◆ **Brief**
Copy out again, unchanged, the line that contains "Task: Open the three-dot more options menu" and every line after it down to the last line of the data.

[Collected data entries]

:::::

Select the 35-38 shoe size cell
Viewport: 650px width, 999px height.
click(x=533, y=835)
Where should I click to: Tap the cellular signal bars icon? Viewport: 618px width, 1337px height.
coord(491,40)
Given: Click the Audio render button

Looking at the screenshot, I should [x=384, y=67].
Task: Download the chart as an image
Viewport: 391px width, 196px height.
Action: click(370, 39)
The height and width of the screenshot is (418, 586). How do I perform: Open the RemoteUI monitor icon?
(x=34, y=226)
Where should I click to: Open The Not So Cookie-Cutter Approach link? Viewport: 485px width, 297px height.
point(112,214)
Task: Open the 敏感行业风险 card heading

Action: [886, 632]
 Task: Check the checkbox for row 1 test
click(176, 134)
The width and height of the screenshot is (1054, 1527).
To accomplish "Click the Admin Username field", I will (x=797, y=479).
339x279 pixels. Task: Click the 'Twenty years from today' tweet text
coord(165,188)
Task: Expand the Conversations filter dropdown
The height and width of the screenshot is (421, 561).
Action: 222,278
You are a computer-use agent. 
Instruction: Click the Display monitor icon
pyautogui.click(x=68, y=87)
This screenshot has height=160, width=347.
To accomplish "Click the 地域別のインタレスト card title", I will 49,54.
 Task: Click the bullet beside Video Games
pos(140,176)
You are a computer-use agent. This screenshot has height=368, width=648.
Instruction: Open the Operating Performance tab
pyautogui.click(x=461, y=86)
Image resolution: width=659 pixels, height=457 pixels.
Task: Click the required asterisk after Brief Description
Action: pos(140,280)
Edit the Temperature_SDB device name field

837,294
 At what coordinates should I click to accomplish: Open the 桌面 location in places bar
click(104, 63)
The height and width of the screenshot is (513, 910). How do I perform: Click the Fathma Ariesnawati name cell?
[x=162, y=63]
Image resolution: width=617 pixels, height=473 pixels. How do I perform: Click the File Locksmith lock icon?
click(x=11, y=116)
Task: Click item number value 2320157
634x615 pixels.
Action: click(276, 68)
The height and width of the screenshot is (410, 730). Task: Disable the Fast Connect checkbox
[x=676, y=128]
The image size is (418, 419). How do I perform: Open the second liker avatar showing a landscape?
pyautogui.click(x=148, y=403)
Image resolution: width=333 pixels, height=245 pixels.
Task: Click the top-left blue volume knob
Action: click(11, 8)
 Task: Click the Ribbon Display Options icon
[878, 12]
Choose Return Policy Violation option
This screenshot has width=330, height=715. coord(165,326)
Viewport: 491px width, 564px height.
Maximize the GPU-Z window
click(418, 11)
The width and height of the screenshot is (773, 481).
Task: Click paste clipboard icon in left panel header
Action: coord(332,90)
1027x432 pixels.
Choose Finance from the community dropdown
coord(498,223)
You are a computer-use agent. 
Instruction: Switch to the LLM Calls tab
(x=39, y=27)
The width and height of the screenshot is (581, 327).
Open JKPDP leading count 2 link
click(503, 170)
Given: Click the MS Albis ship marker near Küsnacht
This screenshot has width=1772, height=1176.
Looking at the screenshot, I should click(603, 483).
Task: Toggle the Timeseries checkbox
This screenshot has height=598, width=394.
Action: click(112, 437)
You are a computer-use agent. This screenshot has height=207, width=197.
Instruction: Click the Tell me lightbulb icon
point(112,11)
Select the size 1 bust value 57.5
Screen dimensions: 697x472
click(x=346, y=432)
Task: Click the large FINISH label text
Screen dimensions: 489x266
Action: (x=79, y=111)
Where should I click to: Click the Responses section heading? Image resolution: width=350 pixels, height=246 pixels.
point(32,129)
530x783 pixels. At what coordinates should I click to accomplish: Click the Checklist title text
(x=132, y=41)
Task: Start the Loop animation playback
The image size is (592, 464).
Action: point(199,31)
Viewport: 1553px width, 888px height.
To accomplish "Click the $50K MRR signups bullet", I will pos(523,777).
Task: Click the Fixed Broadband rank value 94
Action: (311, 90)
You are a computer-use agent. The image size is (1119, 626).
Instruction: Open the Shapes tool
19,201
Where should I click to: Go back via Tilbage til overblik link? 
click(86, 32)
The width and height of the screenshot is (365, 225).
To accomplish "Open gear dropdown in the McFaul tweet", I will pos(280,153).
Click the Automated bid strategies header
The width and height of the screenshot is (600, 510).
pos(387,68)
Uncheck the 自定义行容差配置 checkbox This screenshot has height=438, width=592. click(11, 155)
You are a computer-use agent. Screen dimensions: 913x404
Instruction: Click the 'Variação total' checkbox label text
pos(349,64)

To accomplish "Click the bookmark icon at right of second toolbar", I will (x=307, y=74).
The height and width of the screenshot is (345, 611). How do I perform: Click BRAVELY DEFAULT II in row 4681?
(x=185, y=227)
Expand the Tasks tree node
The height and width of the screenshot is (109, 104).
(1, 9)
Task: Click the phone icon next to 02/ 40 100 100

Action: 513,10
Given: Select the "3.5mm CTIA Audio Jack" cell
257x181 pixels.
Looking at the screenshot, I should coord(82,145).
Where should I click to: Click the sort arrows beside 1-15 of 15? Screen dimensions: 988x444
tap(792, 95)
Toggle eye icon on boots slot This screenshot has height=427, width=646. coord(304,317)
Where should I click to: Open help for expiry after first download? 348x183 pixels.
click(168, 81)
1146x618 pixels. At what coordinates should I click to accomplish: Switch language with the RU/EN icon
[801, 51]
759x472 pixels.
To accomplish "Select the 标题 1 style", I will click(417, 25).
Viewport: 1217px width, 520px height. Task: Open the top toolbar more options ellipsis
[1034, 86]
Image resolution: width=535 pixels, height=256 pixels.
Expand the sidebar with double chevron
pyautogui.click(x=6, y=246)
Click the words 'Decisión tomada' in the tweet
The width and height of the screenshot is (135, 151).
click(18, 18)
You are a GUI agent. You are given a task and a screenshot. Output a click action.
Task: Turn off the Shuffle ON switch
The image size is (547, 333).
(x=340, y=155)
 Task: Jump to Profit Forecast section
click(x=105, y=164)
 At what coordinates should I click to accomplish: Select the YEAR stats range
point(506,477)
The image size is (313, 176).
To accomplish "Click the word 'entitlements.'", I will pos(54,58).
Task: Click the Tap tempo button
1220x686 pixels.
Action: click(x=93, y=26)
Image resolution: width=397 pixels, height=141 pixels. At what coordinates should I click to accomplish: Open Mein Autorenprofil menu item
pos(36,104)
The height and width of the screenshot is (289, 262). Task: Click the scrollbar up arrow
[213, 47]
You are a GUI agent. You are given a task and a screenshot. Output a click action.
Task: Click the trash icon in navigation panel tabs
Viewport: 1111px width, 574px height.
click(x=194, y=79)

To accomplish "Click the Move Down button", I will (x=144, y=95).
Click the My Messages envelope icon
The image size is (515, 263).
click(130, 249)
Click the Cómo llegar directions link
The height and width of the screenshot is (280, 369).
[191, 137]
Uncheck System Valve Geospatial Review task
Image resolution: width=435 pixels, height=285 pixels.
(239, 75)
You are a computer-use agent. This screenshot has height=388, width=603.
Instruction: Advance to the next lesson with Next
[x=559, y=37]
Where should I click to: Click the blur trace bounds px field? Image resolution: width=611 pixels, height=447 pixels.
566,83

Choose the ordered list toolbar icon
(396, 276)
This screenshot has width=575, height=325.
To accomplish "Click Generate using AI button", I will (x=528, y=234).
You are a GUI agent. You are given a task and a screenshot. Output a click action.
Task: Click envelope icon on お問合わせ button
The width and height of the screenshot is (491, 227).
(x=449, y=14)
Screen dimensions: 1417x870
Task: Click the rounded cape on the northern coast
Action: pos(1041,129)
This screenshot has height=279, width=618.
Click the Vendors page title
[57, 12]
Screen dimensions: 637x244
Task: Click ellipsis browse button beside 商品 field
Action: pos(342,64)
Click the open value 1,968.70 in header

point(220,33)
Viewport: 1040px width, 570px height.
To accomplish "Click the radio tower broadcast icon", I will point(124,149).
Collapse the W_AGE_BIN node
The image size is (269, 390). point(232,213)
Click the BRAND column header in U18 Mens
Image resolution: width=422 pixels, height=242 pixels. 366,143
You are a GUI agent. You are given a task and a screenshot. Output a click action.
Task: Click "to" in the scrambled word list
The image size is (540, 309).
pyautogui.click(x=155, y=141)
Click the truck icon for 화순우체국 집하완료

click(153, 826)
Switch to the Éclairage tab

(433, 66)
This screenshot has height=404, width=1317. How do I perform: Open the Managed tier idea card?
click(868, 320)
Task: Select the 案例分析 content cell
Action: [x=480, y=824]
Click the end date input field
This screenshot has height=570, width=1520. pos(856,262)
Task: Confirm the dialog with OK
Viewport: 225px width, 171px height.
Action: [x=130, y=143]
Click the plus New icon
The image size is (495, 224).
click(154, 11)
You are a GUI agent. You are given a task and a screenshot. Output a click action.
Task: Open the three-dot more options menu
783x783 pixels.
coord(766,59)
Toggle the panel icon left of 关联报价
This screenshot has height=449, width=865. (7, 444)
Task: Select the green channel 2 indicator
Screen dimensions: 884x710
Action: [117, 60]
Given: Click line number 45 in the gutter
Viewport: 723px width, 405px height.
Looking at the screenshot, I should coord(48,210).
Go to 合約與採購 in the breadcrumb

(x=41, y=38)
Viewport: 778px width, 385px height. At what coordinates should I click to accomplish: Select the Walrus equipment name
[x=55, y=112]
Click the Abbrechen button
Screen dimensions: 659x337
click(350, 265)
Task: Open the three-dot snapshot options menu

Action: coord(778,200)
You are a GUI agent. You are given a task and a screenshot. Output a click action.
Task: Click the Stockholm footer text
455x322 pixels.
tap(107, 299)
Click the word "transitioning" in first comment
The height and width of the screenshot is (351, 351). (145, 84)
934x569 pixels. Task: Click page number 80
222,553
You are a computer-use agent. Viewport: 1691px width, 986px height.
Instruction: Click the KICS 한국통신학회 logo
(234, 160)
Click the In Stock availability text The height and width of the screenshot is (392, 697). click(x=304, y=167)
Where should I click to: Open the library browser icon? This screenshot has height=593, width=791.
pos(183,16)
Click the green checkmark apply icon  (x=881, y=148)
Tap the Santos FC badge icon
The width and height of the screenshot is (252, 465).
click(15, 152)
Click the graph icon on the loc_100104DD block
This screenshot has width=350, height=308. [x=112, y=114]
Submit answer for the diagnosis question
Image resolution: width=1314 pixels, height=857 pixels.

:::::

◆ **Response box**
Task: Open the three-dot more options menu
783x783 pixels.
coord(766,59)
Toggle the panel icon left of 关联报价
This screenshot has height=449, width=865. (7, 444)
Task: Select the green channel 2 indicator
Screen dimensions: 884x710
Action: [117, 60]
Given: Click line number 45 in the gutter
Viewport: 723px width, 405px height.
Looking at the screenshot, I should coord(48,210).
Go to 合約與採購 in the breadcrumb

(x=41, y=38)
Viewport: 778px width, 385px height. At what coordinates should I click to accomplish: Select the Walrus equipment name
[x=55, y=112]
Click the Abbrechen button
Screen dimensions: 659x337
click(350, 265)
Task: Open the three-dot snapshot options menu

Action: coord(778,200)
You are a GUI agent. You are given a task and a screenshot. Output a click action.
Task: Click the Stockholm footer text
455x322 pixels.
tap(107, 299)
Click the word "transitioning" in first comment
The height and width of the screenshot is (351, 351). (145, 84)
934x569 pixels. Task: Click page number 80
222,553
You are a computer-use agent. Viewport: 1691px width, 986px height.
Instruction: Click the KICS 한국통신학회 logo
(234, 160)
Click the In Stock availability text The height and width of the screenshot is (392, 697). click(x=304, y=167)
Where should I click to: Open the library browser icon? This screenshot has height=593, width=791.
pos(183,16)
Click the green checkmark apply icon  (x=881, y=148)
Tap the Santos FC badge icon
The width and height of the screenshot is (252, 465).
click(15, 152)
Click the graph icon on the loc_100104DD block
This screenshot has width=350, height=308. [x=112, y=114]
Submit answer for the diagnosis question
Image resolution: width=1314 pixels, height=857 pixels.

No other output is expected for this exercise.